Here Daniel was a bit lost. “Fluxion seems to mean a flowing over time-so it makes perfect sense when you apply the word to the position of a punt on a river, which is, as a matter of fact, flowing over time. But now you seem to be applying it to the shape of a weed, which is not flowing-it’s just standing there sort of bent.”
“But Daniel, the virtue of this approach is that it doesn’t matter what the actual physical situation is, a curve is ever a curve, and whatever you can do to the curve of a river you can do just as rightly to the curve of a weed -we are free from all that old nonsense now.” Meaning the Aristotelian approach, in which such easy mixing of things with obviously different natures would be abhorrent. All that mattered henceforth, apparently, was what form they adopted when translated into the language of analysis. “Translating a thing into the analytical language is akin to what the alchemist does when he extracts, from some crude ore, a pure spirit, or virtue, or pneuma. The f?ces-the gross external forms of things-which only mislead and confuse us-are cast off to reveal the underlying spirit. And when this is done we may learn that some things that are superficially different are, in their real nature, the same.”
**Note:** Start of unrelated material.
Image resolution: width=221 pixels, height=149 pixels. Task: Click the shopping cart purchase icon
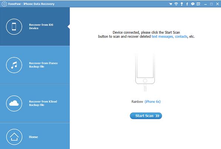171,4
Very soon, as they left the colleges behind, the Cam became broader and deeper and instantly was crowded with much larger boats. Still, they were not boats for the ocean-they were long, narrow, and flat-bottomed, made for rivers and canals, but with far greater displacement than the little punts. Stourbridge Fair was already audible: the murmur of thousands of haggling buyers and sellers, barking of dogs, wild strains from bagpipes and shawms whipping over their heads like twists of bright ribbon unwinding in the breeze. They looked at the boat-people: Independent traders in black hats and white neck-cloths, waterborne Gypsies, ruddy Irish and Scottish men, and simply Englishmen with complicated personal stories, negotiating with sure-footed boat-dogs, throwing buckets of mysterious fluids overboard, pursuing domestic arguments with unseen persons in the tents or shacks pitched on their decks.
Then they rounded a bend, and there was the Fair, spread out in a vast wedge of land, bigger than Cambridge, even more noisy, much more crowded. It was mostly tents and tent-people, who were not their kind of people-Daniel watched Isaac gain a couple of inches in height as he remembered the erect posture that Puritans used to set a better example. In some secluded parts of the Fair (Daniel knew) serious merchants were trading cattle, timber, iron, barrelled oysters-anything that could be brought upriver this far on a boat, or transported overland in a wagon. But this wholesale trade wanted to be invisible, and was. What Isaac saw was a retail fair whose size and gaudiness was all out of proportion to its importance, at least if you went by the amount of money that changed hands. The larger avenues (which meant sluices of mud with planks and logs strewn around for people to step on, or at least push off against) were lined with tents of rope-dancers, jugglers, play-actors, puppet shows, wrestling-champions, dancing-girls, and of course the speciality prostitutes who made the Fair such an important resource for University students. But going up into the smaller byways, they found the tables and stalls and the cleverly fashioned unfolding wagons of traders who’d brought goods from all over Europe, up the Ouse and the Cam to this place to sell them to England.